Log data has a long history of being difficult to work with. Almost every system, component, and application can generate massive amounts of unstructured data just cryptic enough to dissuade the typical administrator from harnessing the value it holds. Much of the time, log data is viewed only when something isn’t working. When issues occur, deciphering logs for a particular application or component is typically left to technical support professionals, who are the only ones to understand the nuances of the log data being generated.
Many perceive log data as nothing more than an insurance policy for when something goes wrong. This perception implies that if everything is functioning as expected, then there is little value to log data. This misconception overlooks one of the key benefits log data can provide for you and your environment. When used correctly, with the right tools, log data can provide context and understanding to changing conditions in the data center. Alarm mechanisms, while important, often indicate just a state or condition, and can be transient, only remaining visible during the period of time the alarm threshold is met. Log data tells a much more detailed story, and does so over time. Log analytics can complement other forms of information gathering, such as performance graphs, and alarms. Capitalizing on the intelligence buried in log data is a superb opportunity to manage a data center in a smarter way.
vRealize Log Insight
VMware vRealize Log Insight is a log management and analytics solution that gives the data center administrator an easy way to see context, correlation, and meaning behind otherwise obfuscated log content. Log Insight can aggregate log data from a variety of different sources, and creates a time series database of events that can be easily mined using a very simple query mechanism, and interactive graphs. Log Insight comes with a number of dashboards that are a collection of presets and queries to help the administrator easily interpret the data gathered. It’s fast, customizable, and extensible through the use of “content packs” found in the Log Insight Marketplace on VMware Solution Exchange. The content pack for vSphere unlocks data inside vCenter server logs, and provides an extraordinary amount of intelligence to any environment.

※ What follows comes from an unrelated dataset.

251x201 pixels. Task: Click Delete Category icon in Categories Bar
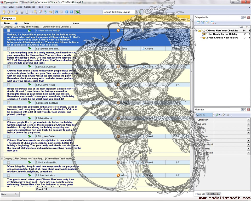click(x=213, y=23)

The vRealize Log Insight content pack for vSAN
The capabilities of Log Insight are extended to vSAN through its own dedicated content pack for vSAN. Found in the Log Insight Marketplace (accessible via web browser, or directly in Log Insight), the Log Insight content pack for vSAN provides a set of dashboards ready for any vSAN environment. The images below illustrate how different dashboards can be used to learn more about the environment.
Figure 1. Viewing a general change in vSAN error events in the content pack for vSphere.
In Figure 1, we can easily see a significant change in error events that vSAN is reporting courtesy of a general vSAN dashboard included in the content pack for vSphere. In order to gain deeper insight into detailed vSAN log activities, the Log Insight content pack for vSAN should be used. Using both content packs provides for a holistic understanding of activities, as issues may extend beyond specific components.
The power of these dashboard views comes in part from being able to easily identify change in an environment. Each dashboard view can be used to drill into each metric interactively to determine the exact log messages it is reporting.
Figure 2. Viewing changes in vSAN object components for the same time period as the vSAN error events.
In Figure 2, using the content pack for vSAN, we see changes in vSAN object components, which were a likely result of corresponding vSAN error events to trigger resyncing actions. This is a great example of how multiple views can be used to gain better context to the series of events can lead to the root cause of the activity.
Figure 3. Using Log Insight to send Resync and component activities as email alerts.
The reporting engine for Log Insight is not limited to just graphs within the application. Information can be sent to webhooks, vRealize Operations, or as seen in Figure 3, forwarded to an email address. This is a simple, but extremely effective way to gain understanding of what a vSAN environment is doing to maintain its resilience, health, and balance.
Let’s step through a simple, yet common scenario that will showcase the power of Log Insight content pack for vSAN.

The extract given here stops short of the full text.